**WORK TO DO:** Identify each line in the entries below that contains the string "height" and copy those lines. Case counts, so a line counts only if its capitalization matches.
○ ○ ○ ○
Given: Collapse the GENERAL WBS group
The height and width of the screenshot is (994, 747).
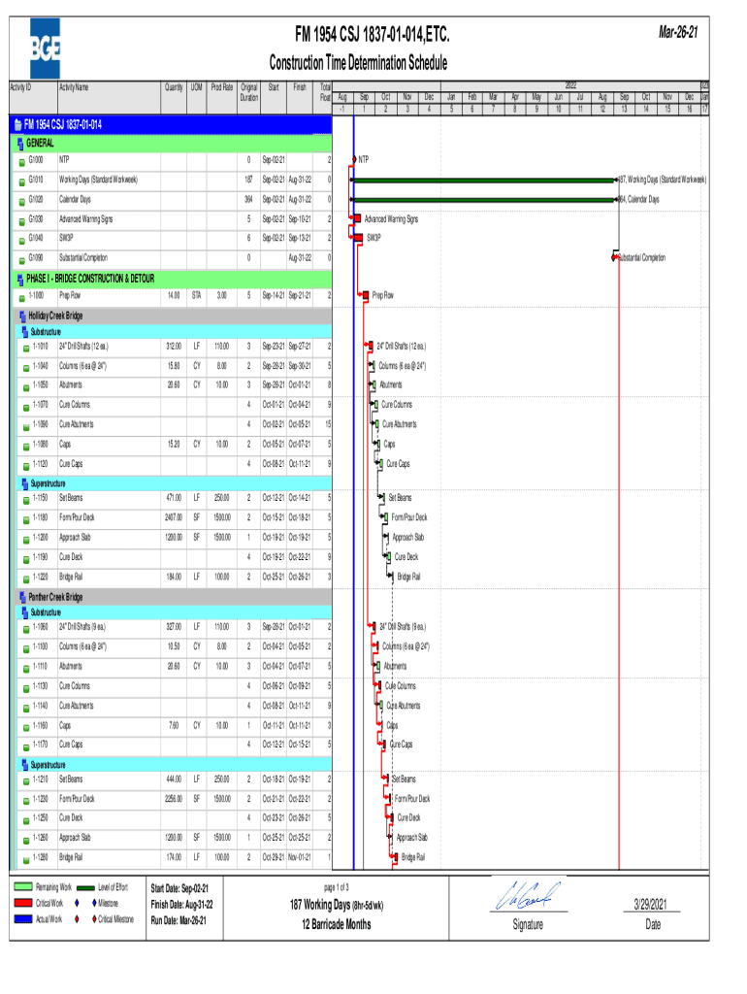Looking at the screenshot, I should point(19,142).
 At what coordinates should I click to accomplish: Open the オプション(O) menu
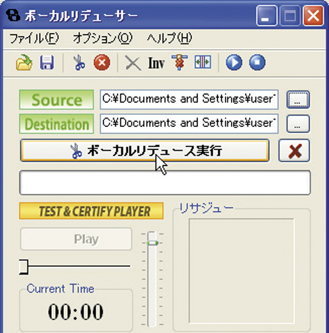coord(102,39)
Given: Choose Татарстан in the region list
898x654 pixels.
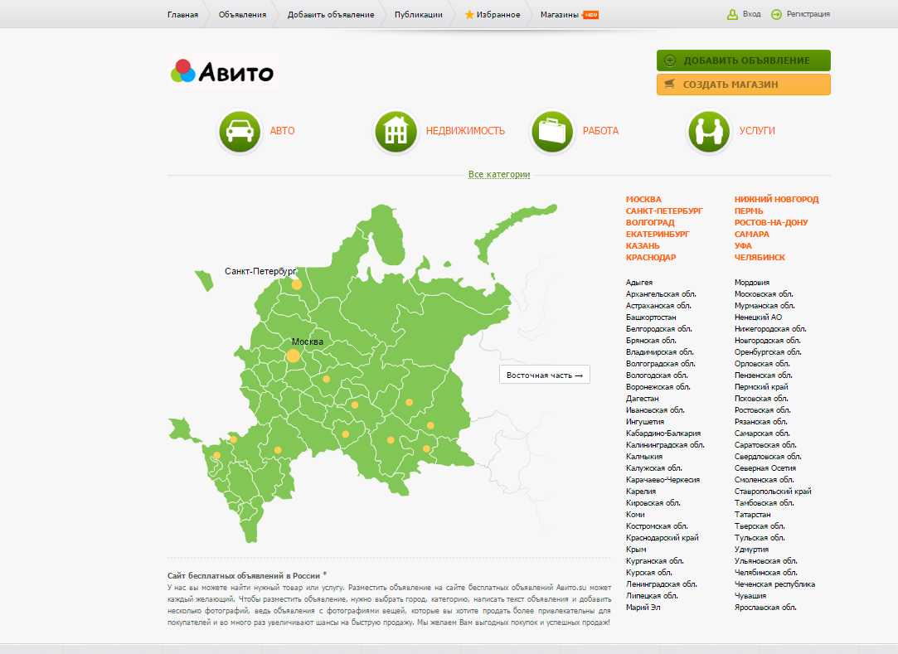Looking at the screenshot, I should pos(753,515).
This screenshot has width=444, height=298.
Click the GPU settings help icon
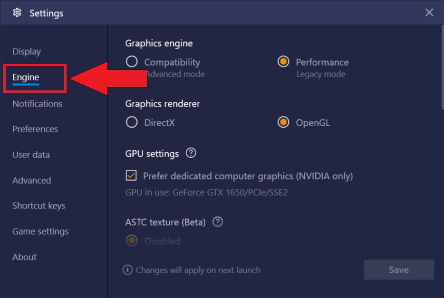(x=191, y=153)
○ ○ ○ ○
**WRITTEN RESPONSE:**
The height and width of the screenshot is (994, 747).
This screenshot has width=444, height=298.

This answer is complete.